Furthermore, while "raising compensation" sounds like a great plan, it relies on financial surplus - something that I see as an impossibility without dramatic tax increases. When health-care is perceived as "free", it becomes over-used. Demand for service certainly does stimulate an increase in supply under a free system, any increase in supply will almost certainly not be able to meet the sharp incrase in demand, particularly the income caps that will drive doctors out of the field. Yet, funding primary care doctors at the expense of specialists is a dangerous strategy. The investment that specialists make in order to attain their position (years of expensive and stressful education and years of residency) not only warrant, but demand a high salary. Without a high level of compensation, there is no incentive for specialists to make such a large investment in their education. Therefore, promoting primary care would come at the expense of losing much needed specialists. This would, undoubtedly, lead to shortages of specialists and thus long wait-times for their services. These wait times are a reality in Canada, forcing many to seek health care in the United States.

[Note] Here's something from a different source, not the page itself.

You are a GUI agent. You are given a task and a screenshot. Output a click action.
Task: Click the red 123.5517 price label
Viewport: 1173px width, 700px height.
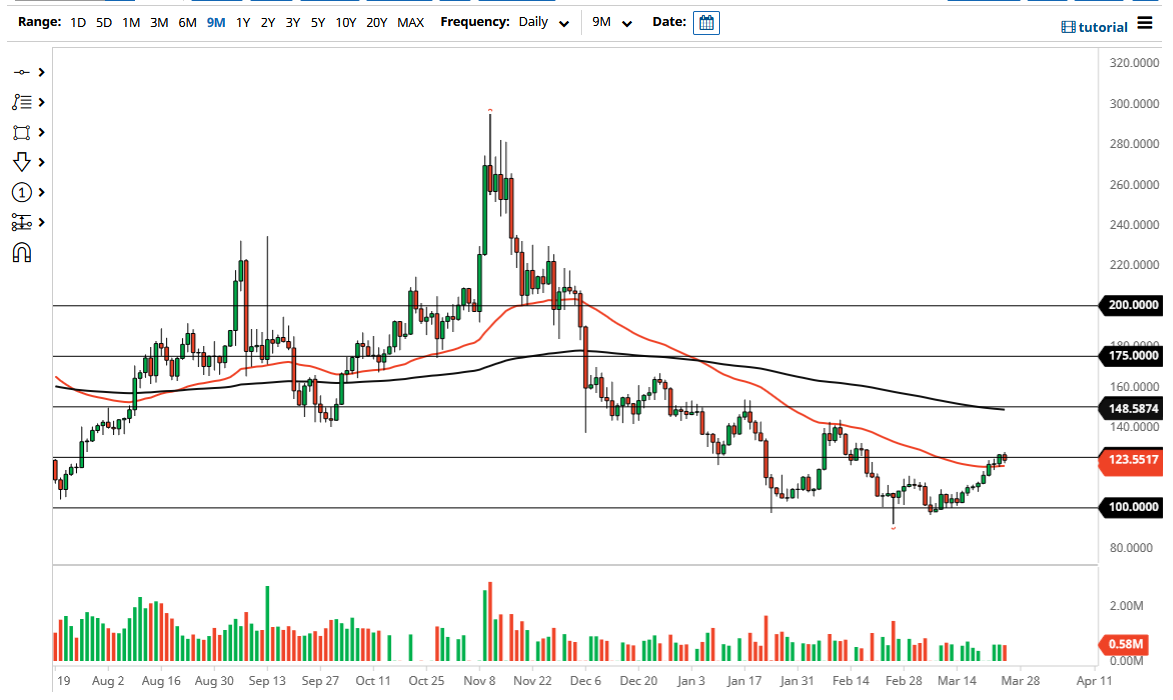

SB840 would, however, create some demand for doctors. This is the third unforseen consequence of SB840. According to a longer summary by HCA:
Doctors who participate in the system will still be allowed to take private patients who pay directly. Although it seems odd that patients would pay for medical care that the state agency would cover, experience in other countries shows that as much as 10% of the population could choose that option.In reality, it does not seem odd that those who could afford to pay for care would opt to, considering the decrease in quality of care that would ensue. Being able to demand a higher pay, without the stress of dealing with reimbursements from and limitations by the state, opting out of the state's program would be ideal for doctors, and would likely lure many of the best doctorsaway. SB840 would thus, create a tiered system, where the richest could afford to pay for the best care (at a substantially higher cost), while the lower and middle class would be forced to rely on the inept state health care, without the choice to seek care elsewhere. It's easy to see that this will have the most prominent affect on the middle class, who will be forced to pay more in taxes, while receiving lower quality care.